The nurse has obtained a urine specimen from a G 6, P 5 client admitted to the labor unit. The woman asks to go to the bathroom and reports that she feels she has to move her bowels. Which actions would be appropriate? Select all that apply.
- A. Assisting her to the bathroom.
- B. Applying an external fetal monitor to obtain fetal heart rate.
- C. Assessing her stage of labor.
- D. Asking if she had back labor pains like this with any of her other deliveries.
- E. Allowing her support person to take her to the bathroom to maintain privacy.
- F. Checking the degree of fetal descent.
Correct Answer: C,F
Rationale: The urge to move bowels often indicates advanced labor or fetal descent in a multiparous client. Assessing the stage of labor and fetal descent (via vaginal exam) confirms progression and prevents unattended delivery. Assisting to the bathroom or relying on a support person risks delivery, and fetal monitoring or past labor history are secondary.
The nurse is caring for a primigravid client in active labor at 42 weeks' gestation. The client has had no analgesia or anesthesia and has been pushing for 2 hours. The nurse can be most helpful to this client by:
- A. Changing her pushing position every 15 minutes.
- B. Notifying the health care provider of her current status.
- C. Continuing with current pushing technique.
- D. Assessing the client's current pain and fetal status.
Correct Answer: D
Rationale: Prolonged pushing (2 hours) in a primigravid client at 42 weeks requires assessment of pain and fetal status to identify potential complications like exhaustion or fetal distress. Changing positions may help but is less urgent, notifying the provider is premature without assessment, and continuing the current technique may not address underlying issues.
A nurse is discussing the contraceptive ring with a client. Which of the following client statements indicates understanding?
- A. I can remove the ring for up to 3 hours if needed.
- B. The ring is replaced every week.
- C. The ring requires daily insertion.
- D. The ring provides long-term contraception for 5 years.
Correct Answer: A
Rationale: The vaginal contraceptive ring can be removed for up to 3 hours if needed without losing effectiveness. It is replaced every 3 weeks (not weekly), not inserted daily, and provides contraception for one cycle, not 5 years.
The physician orders scalp stimulation of the fetal head for a primigravid client in active labor.

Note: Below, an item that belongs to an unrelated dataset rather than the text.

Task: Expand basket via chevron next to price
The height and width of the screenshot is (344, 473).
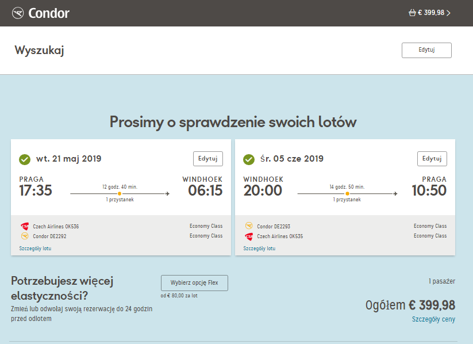Action: [x=448, y=13]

When explaining to the client about this procedure, which of the following would the nurse include as the purpose?
- A. Assessment of the fetal hematocrit level.
- B. Increase in the strength of the contractions.
- C. Increase in the fetal heart rate and variability.
- D. Assessment of fetal position.
Correct Answer: C
Rationale: Scalp stimulation is used to assess fetal well-being by eliciting a heart rate acceleration, indicating good oxygenation and variability. It does not assess hematocrit, strengthen contractions, or determine position.